What Anthropology Professor Faith Nibbs, director of SMU’s Forced Migration Innovation Project, says about the immigration issue:
""It is a humanitarian crisis because of the reasons that they're fleeing and because there's such large numbers and because it becomes a convoluted mix of people who pick up on that trail along the way. It also becomes a border security crisis. It's a matter of letting the system play out that will separate the two."
About Faith Nibbs
Faith Nibbs is the Director of the new Forced Migration Innovation Project housed in the Department of Anthropology that will be researching the role of innovation, career laddering, and the private sector in securing sustainable livelihoods in forced migration. The project has both practical and academic aims. On a practical level, it will serve as a knowledge platform that can inform the work of resettlement agencies by compiling and assessing actual and potential livelihood solutions. On an academic level, it aims to develop a conceptual understanding of the changing relationship between state-led resettlement programs, markets and public perception in refugee job placement. The goal of this project is to contribute directly to practice developing methodologies to identify alternative and sustainable livelihood practices that can be duplicated in other contexts and other western countries of resettlement.

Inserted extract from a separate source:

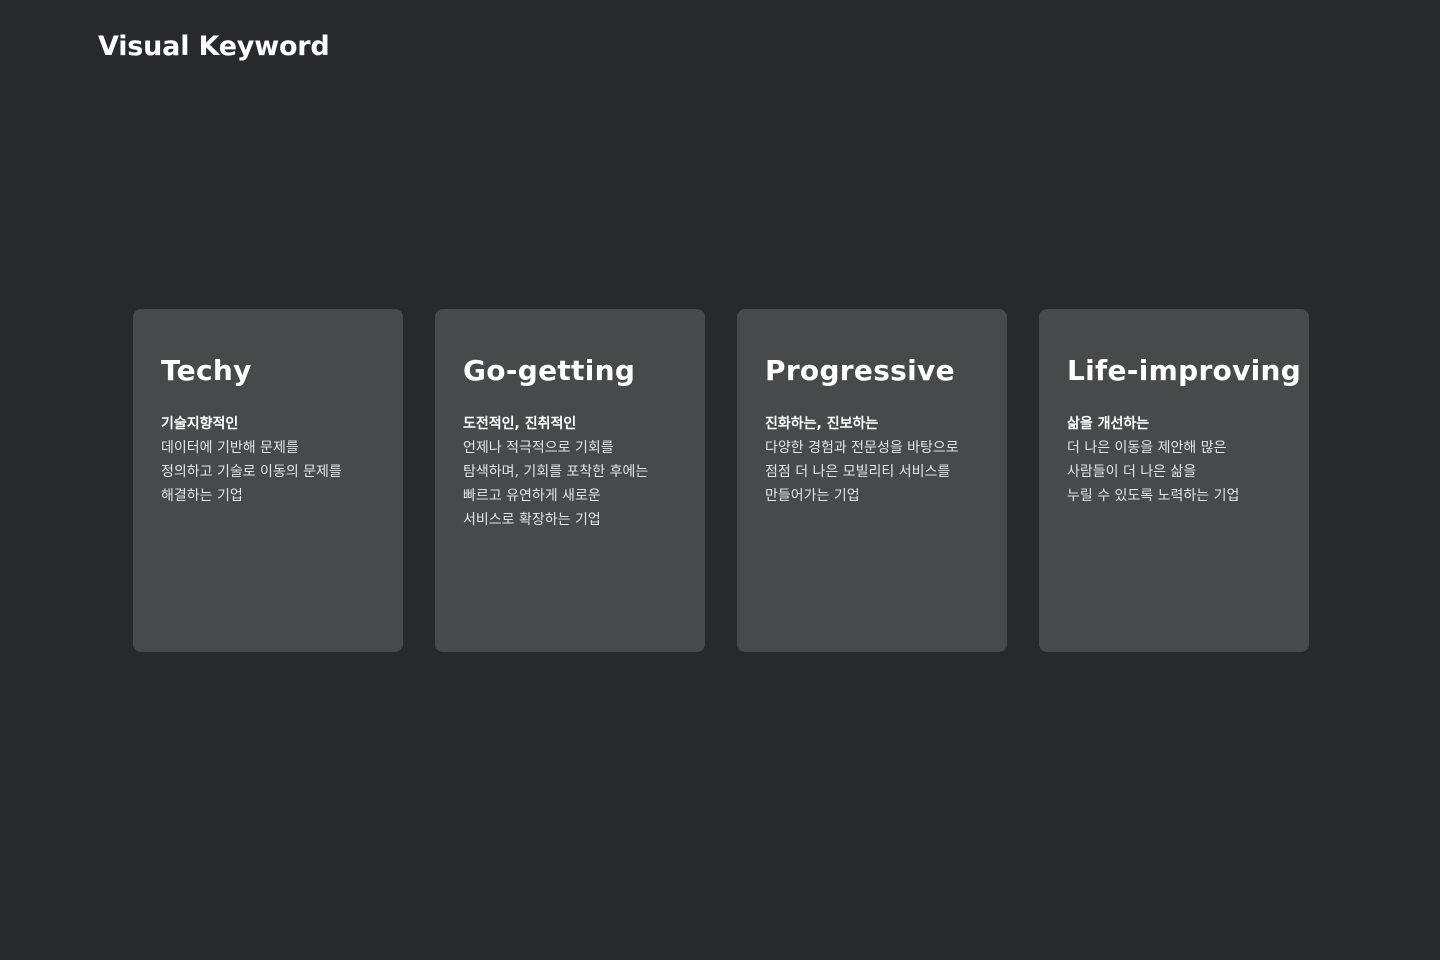 This screenshot has height=960, width=1440. I want to click on card-title: Life-improving, so click(1184, 370).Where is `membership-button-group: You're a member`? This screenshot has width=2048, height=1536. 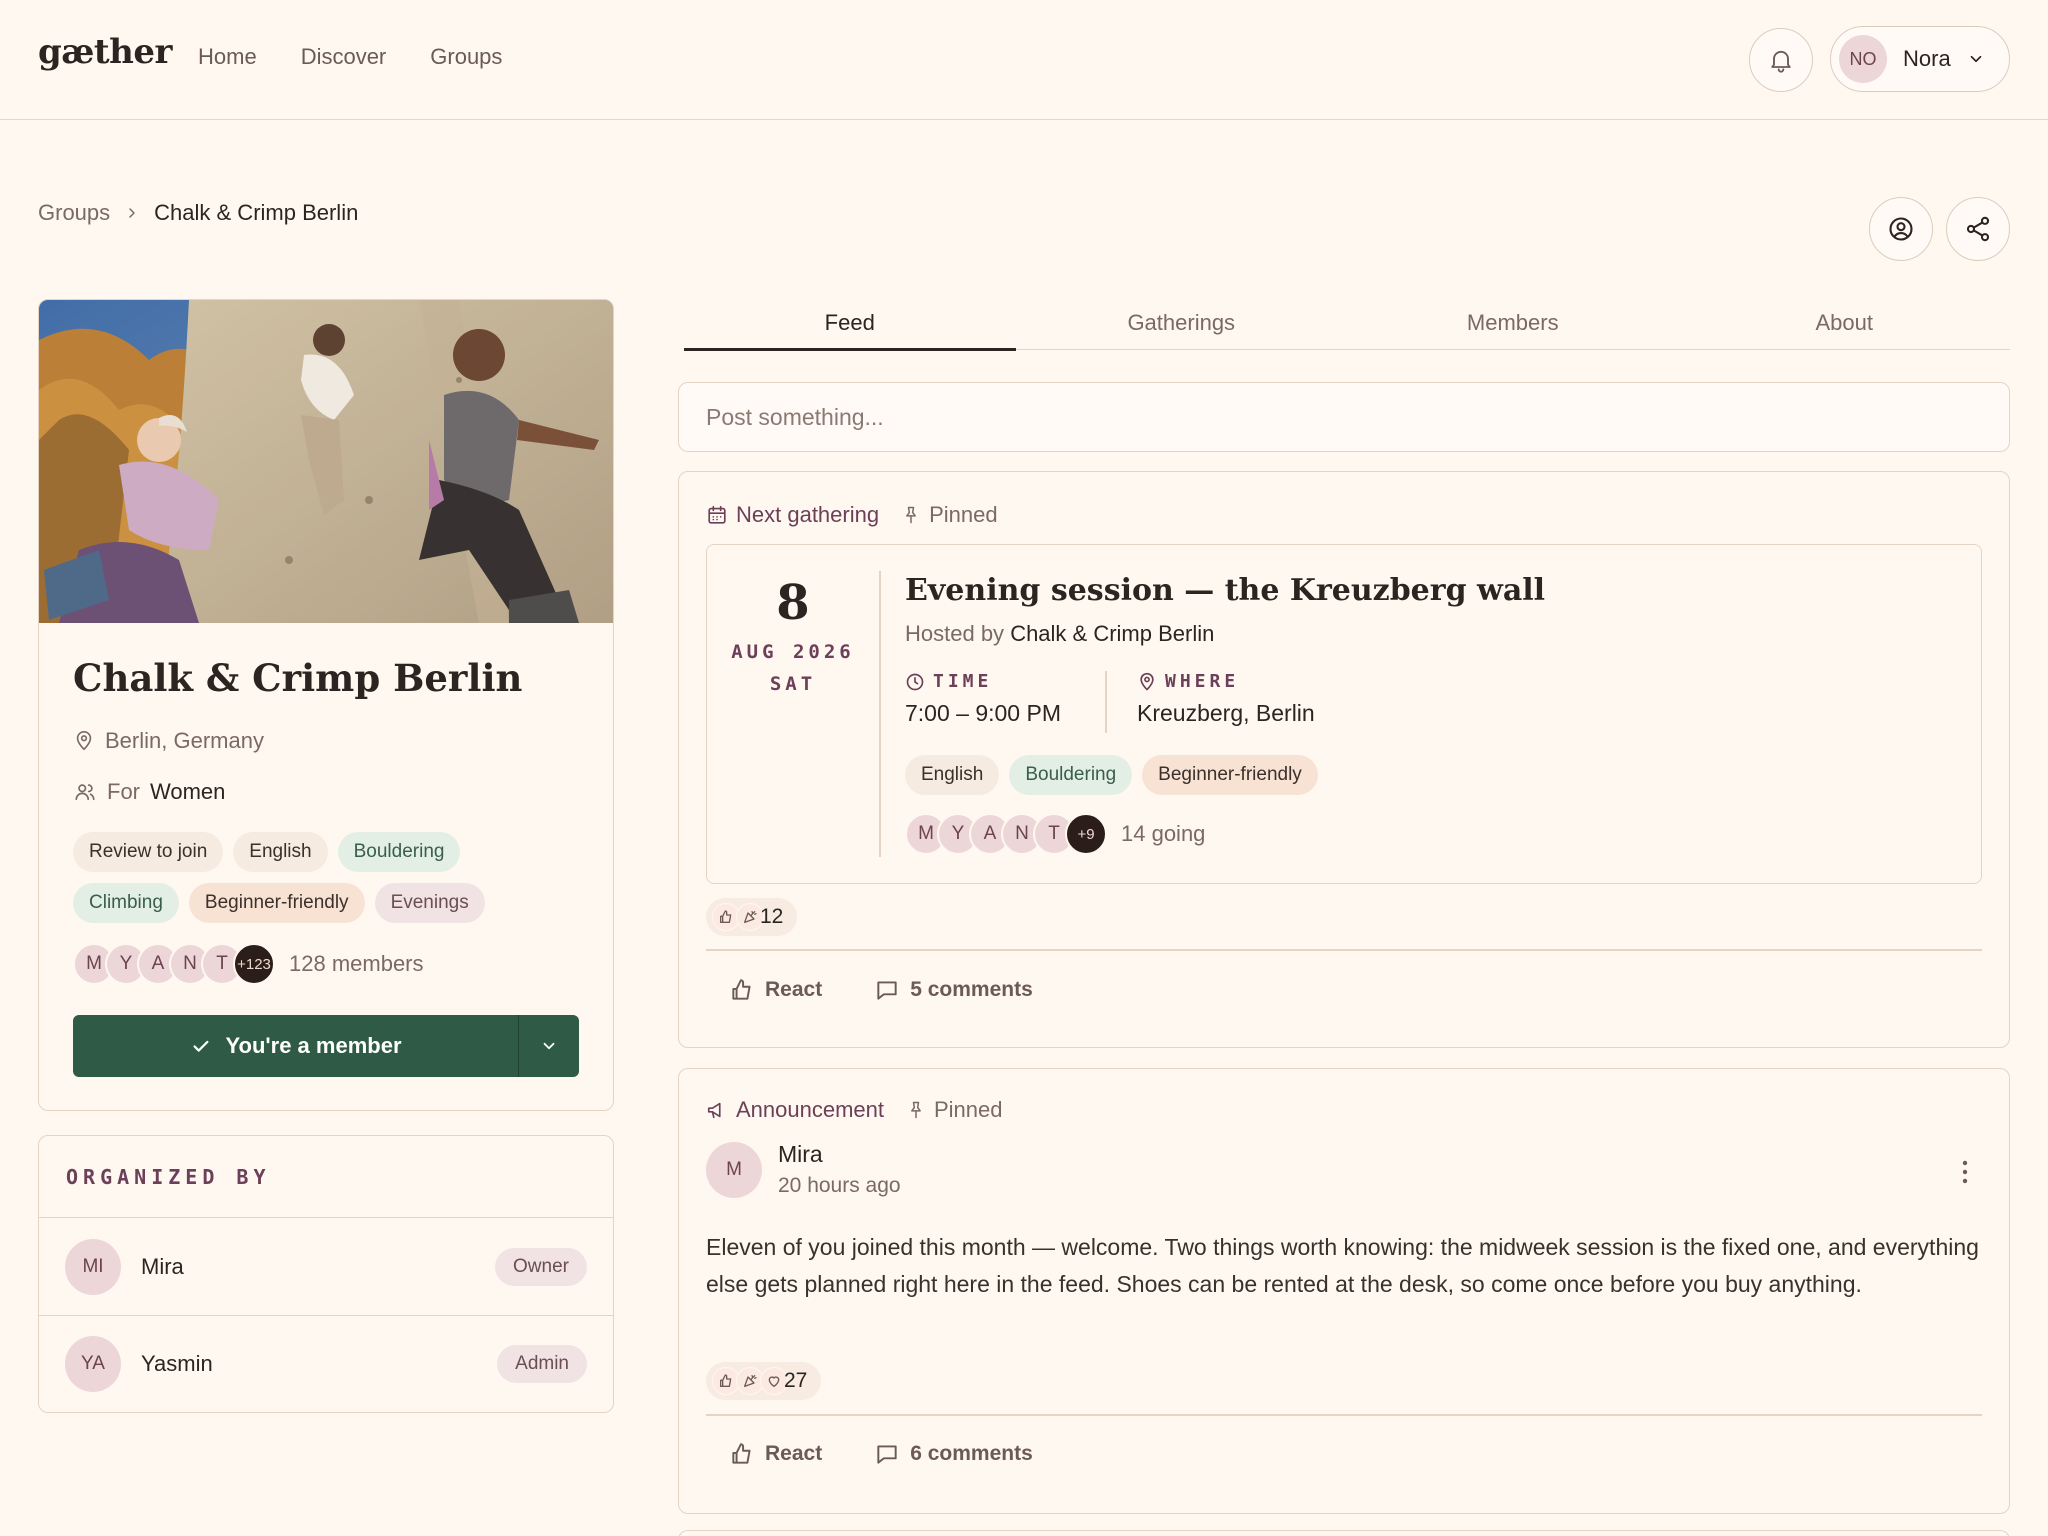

Nibbs has over a decade of experience in researching and publishing on refugee resettlement and social cohesion in the US and Europe. Besides teaching at SMU, UTA, and TCU, she has worked collaboratively across disciplines on refugee-related research projects, notably with UT Southwestern's Department of Urology, Oxford University's Department of Forced Migration, and the University of Wisconsin's Department of History. She has sat on the board of refugee resettlement organizations and spoken in the US, Europe, and China on issues of integration to broad audiences of academic and non-academics interested in refugee social and economic inclusion. Her research focuses on the anthropological understanding of diasporic refugee communities and how long-term transnational involvement and incorporation into local host societies co-exist.